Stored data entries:

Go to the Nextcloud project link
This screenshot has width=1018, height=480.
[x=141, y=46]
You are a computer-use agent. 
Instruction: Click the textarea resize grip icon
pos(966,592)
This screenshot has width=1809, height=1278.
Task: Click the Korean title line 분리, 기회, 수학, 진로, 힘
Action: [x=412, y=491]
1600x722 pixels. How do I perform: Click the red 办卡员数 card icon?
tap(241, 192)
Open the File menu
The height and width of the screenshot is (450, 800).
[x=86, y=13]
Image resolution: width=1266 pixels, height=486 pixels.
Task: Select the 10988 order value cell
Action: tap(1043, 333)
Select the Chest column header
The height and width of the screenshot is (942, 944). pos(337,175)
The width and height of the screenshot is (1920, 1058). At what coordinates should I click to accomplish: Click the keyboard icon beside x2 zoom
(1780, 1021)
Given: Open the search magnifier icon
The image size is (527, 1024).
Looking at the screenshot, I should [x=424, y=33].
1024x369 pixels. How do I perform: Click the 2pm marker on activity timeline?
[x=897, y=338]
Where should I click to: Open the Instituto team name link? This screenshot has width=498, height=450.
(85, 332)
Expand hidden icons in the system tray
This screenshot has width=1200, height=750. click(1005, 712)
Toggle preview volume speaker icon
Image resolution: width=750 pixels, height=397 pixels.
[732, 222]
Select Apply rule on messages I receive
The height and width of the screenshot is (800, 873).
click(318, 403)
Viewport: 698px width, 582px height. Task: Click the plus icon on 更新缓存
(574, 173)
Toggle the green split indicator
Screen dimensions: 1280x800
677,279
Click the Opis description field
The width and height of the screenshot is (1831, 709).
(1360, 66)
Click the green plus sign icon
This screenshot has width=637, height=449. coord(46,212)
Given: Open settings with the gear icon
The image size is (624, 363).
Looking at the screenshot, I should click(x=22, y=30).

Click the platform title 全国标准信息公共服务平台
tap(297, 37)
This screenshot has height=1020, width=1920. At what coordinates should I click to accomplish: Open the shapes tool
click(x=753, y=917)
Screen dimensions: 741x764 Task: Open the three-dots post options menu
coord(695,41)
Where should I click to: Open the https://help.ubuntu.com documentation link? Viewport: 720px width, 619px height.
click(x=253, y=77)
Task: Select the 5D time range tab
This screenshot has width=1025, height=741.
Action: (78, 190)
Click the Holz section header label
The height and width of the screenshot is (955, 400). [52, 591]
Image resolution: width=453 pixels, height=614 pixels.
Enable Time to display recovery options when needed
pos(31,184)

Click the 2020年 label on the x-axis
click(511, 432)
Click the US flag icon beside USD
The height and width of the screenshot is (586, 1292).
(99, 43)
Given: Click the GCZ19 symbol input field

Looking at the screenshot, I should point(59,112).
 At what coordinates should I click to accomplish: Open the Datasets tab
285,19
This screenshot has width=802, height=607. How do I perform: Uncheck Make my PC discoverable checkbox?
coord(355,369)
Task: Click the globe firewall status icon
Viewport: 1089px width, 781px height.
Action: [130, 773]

(What the task asks): Output only an exact transcription of the lines above from the one with "Viewport: 698px width, 582px" up to and including the one with "Task: Click the globe firewall status icon".

(Response to the task):
Viewport: 698px width, 582px height. Task: Click the plus icon on 更新缓存
(574, 173)
Toggle the green split indicator
Screen dimensions: 1280x800
677,279
Click the Opis description field
The width and height of the screenshot is (1831, 709).
(1360, 66)
Click the green plus sign icon
This screenshot has width=637, height=449. coord(46,212)
Given: Open settings with the gear icon
The image size is (624, 363).
Looking at the screenshot, I should click(x=22, y=30).

Click the platform title 全国标准信息公共服务平台
tap(297, 37)
This screenshot has height=1020, width=1920. At what coordinates should I click to accomplish: Open the shapes tool
click(x=753, y=917)
Screen dimensions: 741x764 Task: Open the three-dots post options menu
coord(695,41)
Where should I click to: Open the https://help.ubuntu.com documentation link? Viewport: 720px width, 619px height.
click(x=253, y=77)
Task: Select the 5D time range tab
This screenshot has width=1025, height=741.
Action: (78, 190)
Click the Holz section header label
The height and width of the screenshot is (955, 400). [52, 591]
Image resolution: width=453 pixels, height=614 pixels.
Enable Time to display recovery options when needed
pos(31,184)

Click the 2020年 label on the x-axis
click(511, 432)
Click the US flag icon beside USD
The height and width of the screenshot is (586, 1292).
(99, 43)
Given: Click the GCZ19 symbol input field

Looking at the screenshot, I should point(59,112).
 At what coordinates should I click to accomplish: Open the Datasets tab
285,19
This screenshot has width=802, height=607. How do I perform: Uncheck Make my PC discoverable checkbox?
coord(355,369)
Task: Click the globe firewall status icon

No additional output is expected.